▶ **Task goal**
Reproduce the records exactly, beginning with their first line and ending with the line that contains "Click the find my location button", and output nothing more.

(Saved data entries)
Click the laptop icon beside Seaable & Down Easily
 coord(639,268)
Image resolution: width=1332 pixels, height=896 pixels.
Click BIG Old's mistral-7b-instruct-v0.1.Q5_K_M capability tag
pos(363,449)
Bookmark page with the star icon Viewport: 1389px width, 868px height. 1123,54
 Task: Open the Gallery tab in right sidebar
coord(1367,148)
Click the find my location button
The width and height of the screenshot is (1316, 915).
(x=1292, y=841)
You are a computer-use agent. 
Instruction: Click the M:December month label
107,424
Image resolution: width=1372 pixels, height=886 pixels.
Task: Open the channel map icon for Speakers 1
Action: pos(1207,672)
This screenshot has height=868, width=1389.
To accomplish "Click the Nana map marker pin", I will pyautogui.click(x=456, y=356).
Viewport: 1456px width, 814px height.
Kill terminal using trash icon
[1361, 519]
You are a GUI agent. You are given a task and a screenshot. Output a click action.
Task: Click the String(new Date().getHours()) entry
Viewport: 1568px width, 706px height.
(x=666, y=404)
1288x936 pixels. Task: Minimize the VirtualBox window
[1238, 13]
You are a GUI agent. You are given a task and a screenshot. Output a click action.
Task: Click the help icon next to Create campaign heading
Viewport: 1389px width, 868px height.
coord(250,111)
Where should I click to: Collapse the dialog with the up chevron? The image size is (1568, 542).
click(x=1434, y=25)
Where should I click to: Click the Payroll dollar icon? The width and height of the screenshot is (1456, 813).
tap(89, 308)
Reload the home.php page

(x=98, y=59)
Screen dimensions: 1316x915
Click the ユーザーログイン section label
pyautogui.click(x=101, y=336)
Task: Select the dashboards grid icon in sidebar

▶ **Response to this task**
Click the laptop icon beside Seaable & Down Easily
 coord(639,268)
Image resolution: width=1332 pixels, height=896 pixels.
Click BIG Old's mistral-7b-instruct-v0.1.Q5_K_M capability tag
pos(363,449)
Bookmark page with the star icon Viewport: 1389px width, 868px height. 1123,54
 Task: Open the Gallery tab in right sidebar
coord(1367,148)
Click the find my location button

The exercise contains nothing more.